In the high-stakes world of investing, few names carry the weight of Michael Burry. The contrarian investor immortalized in The Big Short for his prescient bet against the subprime mortgage market in 2008 has once again turned his sharp gaze toward a market darling: Tesla Inc. (TSLA). On December 1, 2025, in a post on his newly launched Substack newsletter Cassandra Unchained, Burry didn’t mince words, declaring Tesla’s market capitalization “ridiculously overvalued today and has been for a good long time.” This isn’t idle chatter—Burry has reportedly placed a short bet against the electric vehicle giant’s shares, signaling his conviction that the stock’s lofty perch is unsustainable.
Burry’s critique comes at a pivotal moment for Tesla. The company’s shares have surged in recent years, fueled by hype around artificial intelligence, autonomous driving, and humanoid robots. As of the latest close, Tesla’s stock trades at approximately 209 times its forward earnings—a staggering multiple compared to its own five-year average of 94 and the S&P 500’s modest 22. Even more starkly, Tesla’s price-to-earnings ratio exceeds 250, dwarfing those of traditional automakers like Ford or General Motors, which hover in the single digits or low teens. For Burry, a value investor at heart, this disparity screams overvaluation, untethered from the company’s underlying fundamentals.
The ‘Tragic Algebra’ of Dilution and Compensation
One of Burry’s sharpest barbs targets Tesla’s capital structure. He highlights the company’s annual stock dilution of about 3.6%, driven largely by stock-based compensation with no offsetting share buybacks—a practice he dubs the “tragic algebra” of executive pay. This erosion of shareholder value is exacerbated by CEO Elon Musk’s controversial compensation package, approved by shareholders in 2018 and recently under judicial scrutiny. If performance milestones are met, Musk could pocket up to $1 trillion in Tesla stock over the next decade, further flooding the market with shares and diluting existing owners.
Burry’s disdain for this setup isn’t new; he’s long criticized how tech giants, including Tesla, use equity grants to mask the true cost of talent retention. In an era where buybacks have become a staple for returning capital to shareholders—think Apple or Microsoft—Tesla’s refusal stands out as a red flag. “Tesla dilutes its stock by 3.6% a year, and offers no buybacks,” Burry wrote, underscoring how this dynamic compounds the stock’s frothiness.

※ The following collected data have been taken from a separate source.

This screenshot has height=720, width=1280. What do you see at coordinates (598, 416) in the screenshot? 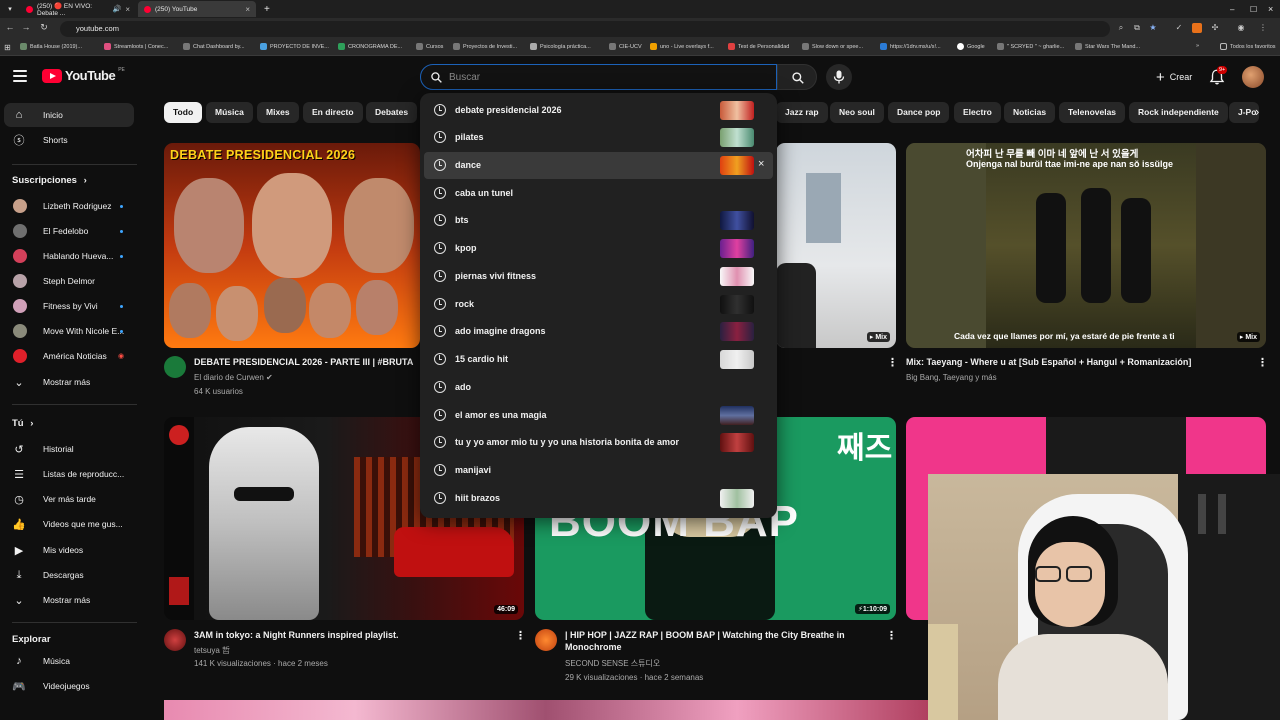
I see `suggestion-item: el amor es una magia` at bounding box center [598, 416].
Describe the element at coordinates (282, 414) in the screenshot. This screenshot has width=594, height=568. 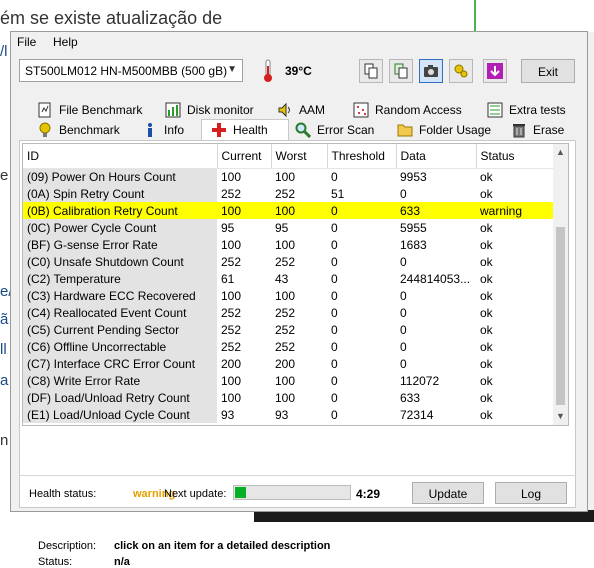
I see `cell-worst: 93` at that location.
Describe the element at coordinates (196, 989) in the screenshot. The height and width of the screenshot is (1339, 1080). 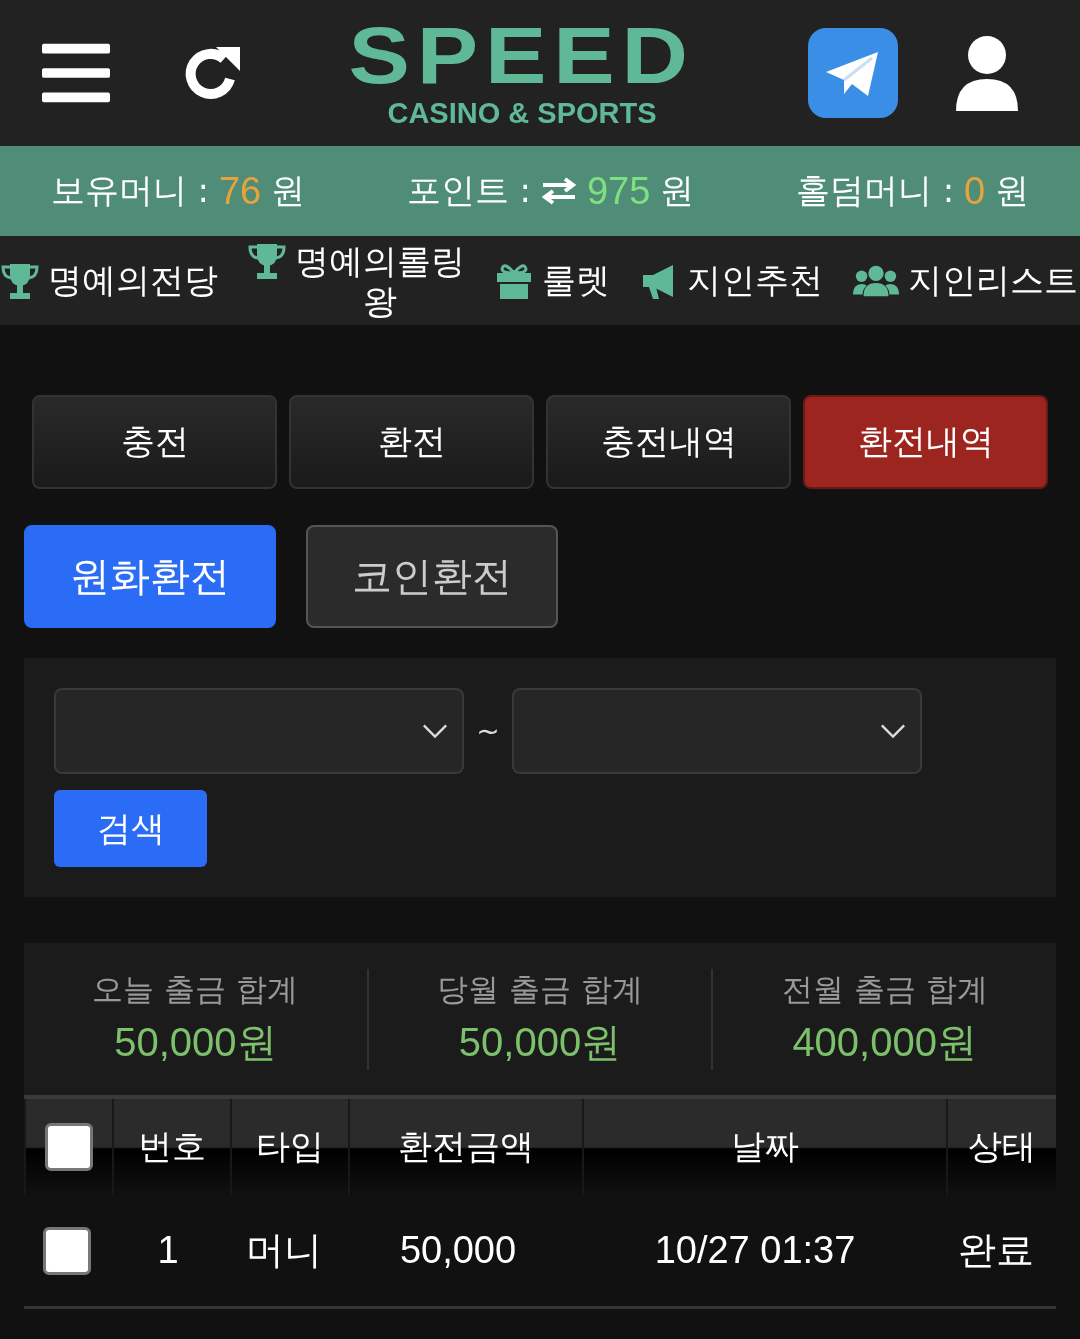
I see `summary-label: 오늘 출금 합계` at that location.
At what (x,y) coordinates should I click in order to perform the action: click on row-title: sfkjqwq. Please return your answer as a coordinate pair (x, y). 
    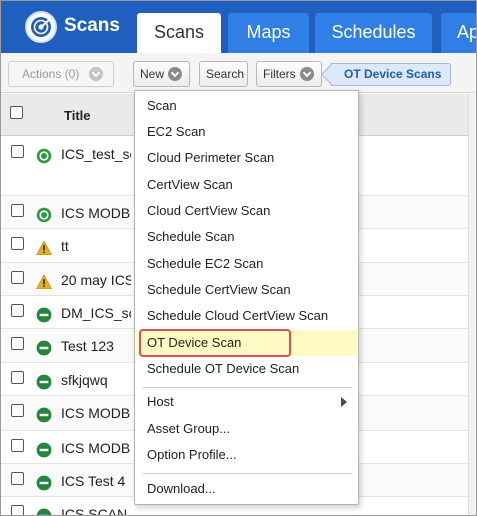
    Looking at the image, I should click on (96, 380).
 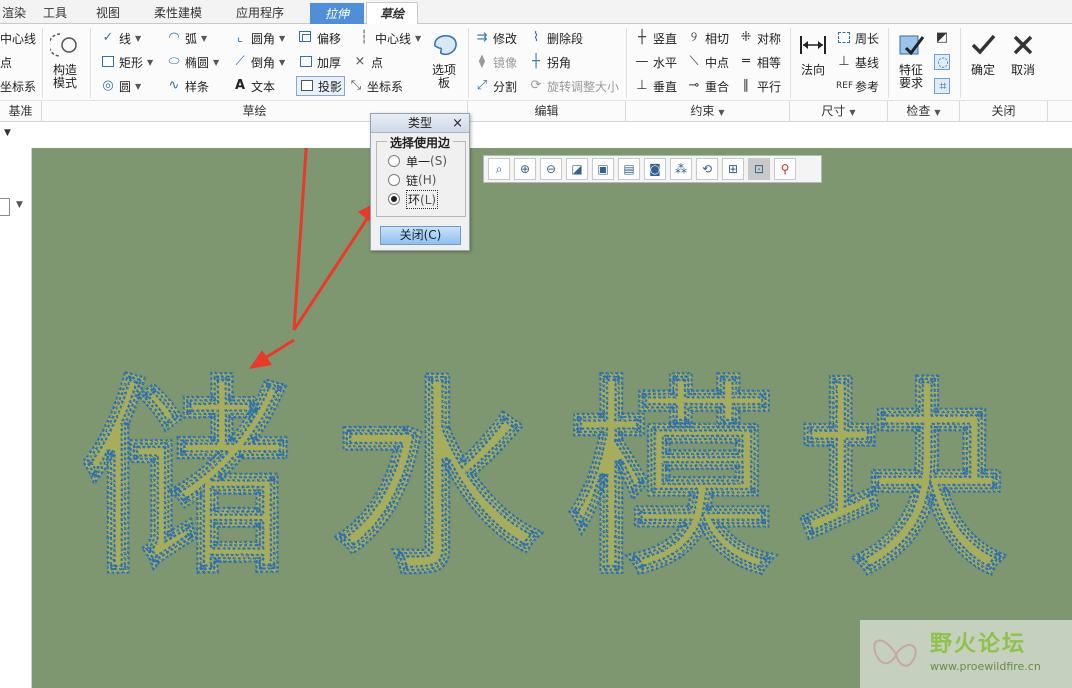 What do you see at coordinates (337, 14) in the screenshot?
I see `tab-extrude: 拉伸` at bounding box center [337, 14].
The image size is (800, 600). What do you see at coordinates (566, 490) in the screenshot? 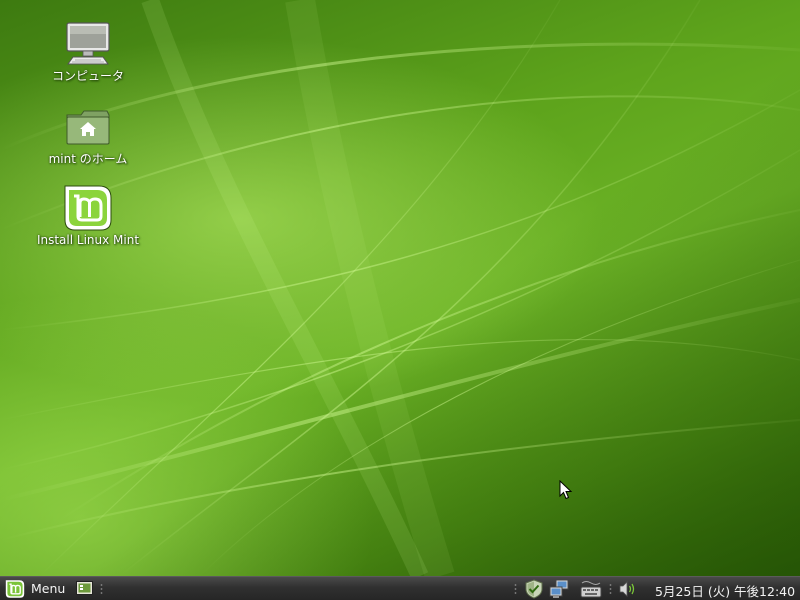
I see `mouse-pointer-icon` at bounding box center [566, 490].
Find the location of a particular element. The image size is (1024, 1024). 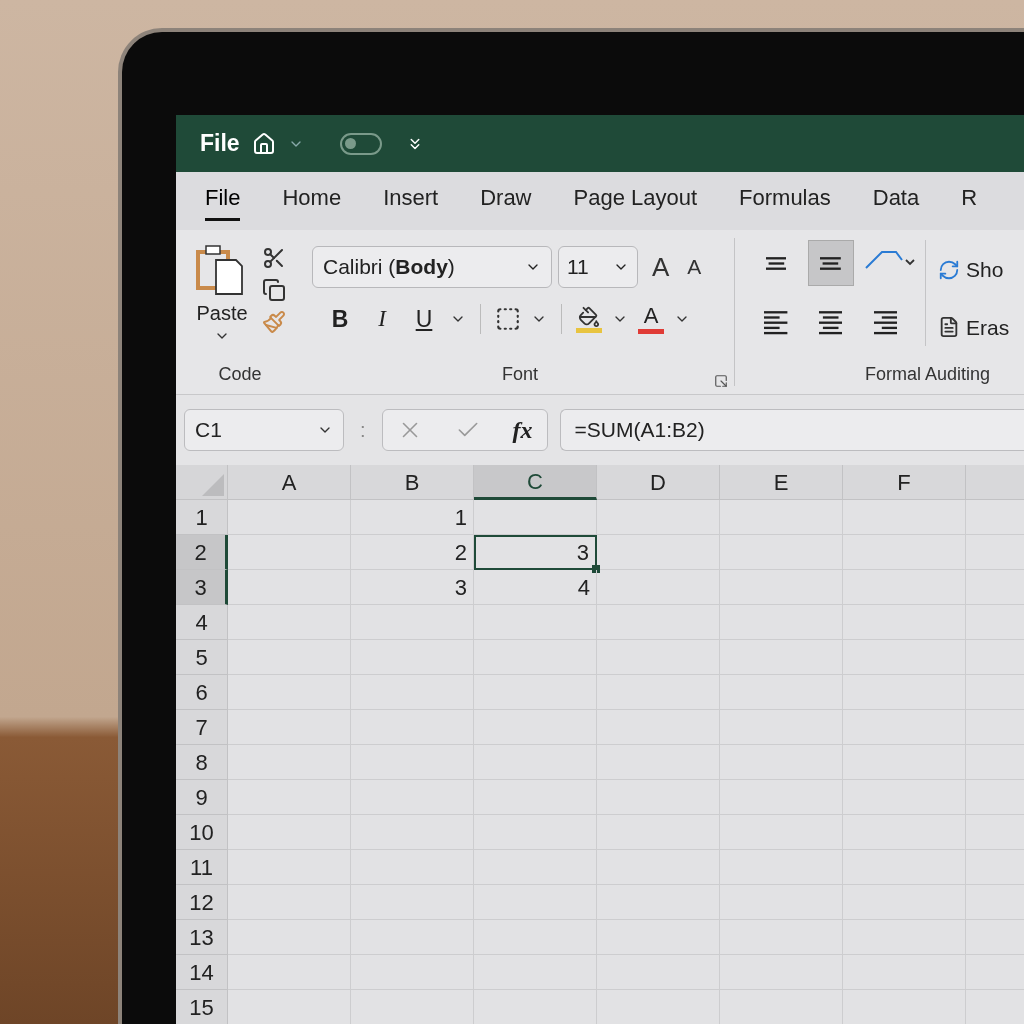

The Elon Cult and the Mirage of Innovation
Beyond the numbers, Burry skewers the narrative surrounding Tesla’s growth story. He mocks what he calls the “Elon cult,” a fervent fanbase that has repeatedly pivoted its enthusiasm as realities intrude. “The Elon cult was all-in on electric cars until competition showed up, then all-in on autonomous driving until competition showed up, and now is all-in on robots—until competition shows up,” he quipped in his post. This isn’t just snark; it’s a pointed critique of Tesla’s reliance on hype over execution.
Indeed, Tesla’s early dominance in EVs has waned as rivals like BYD, Rivian, and legacy players such as Volkswagen ramp up their offerings. Promises of full self-driving (FSD) technology remain mired in regulatory hurdles and safety concerns, while the buzz around Optimus humanoid robots feels more like vaporware than viable revenue. Burry, who recently lambasted AI valuations as a bubble, sees Tesla’s AI-adjacent ambitions—robotaxis, anyone?—as more of the same: speculative bets inflating a valuation that already prices in perfection.
A Pattern of Bold Bets
Burry’s Tesla takedown fits his maverick style. He’s no stranger to shorting overhyped assets; his housing crisis windfall came from spotting systemic risks others ignored. More recently, his portfolio—disclosed via quarterly 13F filings—has swung wildly, from Japanese banks to Chinese tech, always hunting for mispricings. Tesla, with its $1.2 trillion market cap (as of December 2025), represents the kind of “crowded trade” Burry despises: a stock beloved by retail investors and institutions alike, propped up by memes and momentum rather than margins.
Critics might dismiss Burry as a perma-bear, pointing to Tesla’s resilience through past downturns. After all, the company delivered record deliveries in Q4 2024 and continues to innovate in battery tech and energy storage. But Burry’s track record demands attention. When he speaks, markets listen—and sometimes shudder.
What It Means for Investors
For Tesla bulls, Burry’s short is just noise in a sea of optimism. Elon Musk’s vision of a robotaxi fleet and sustainable energy empire still captivates, and upcoming earnings could reignite the rally. Yet for value seekers, Burry’s analysis serves as a sobering reminder: In investing, as in life, what goes up on dreams must eventually come down to earth.
As Burry closes his post with characteristic flair, the question lingers: Will Tesla’s story end in triumph or tragedy? Only time—and perhaps a market correction—will tell. For now, the “Oracle of Value” has drawn his line in the sand.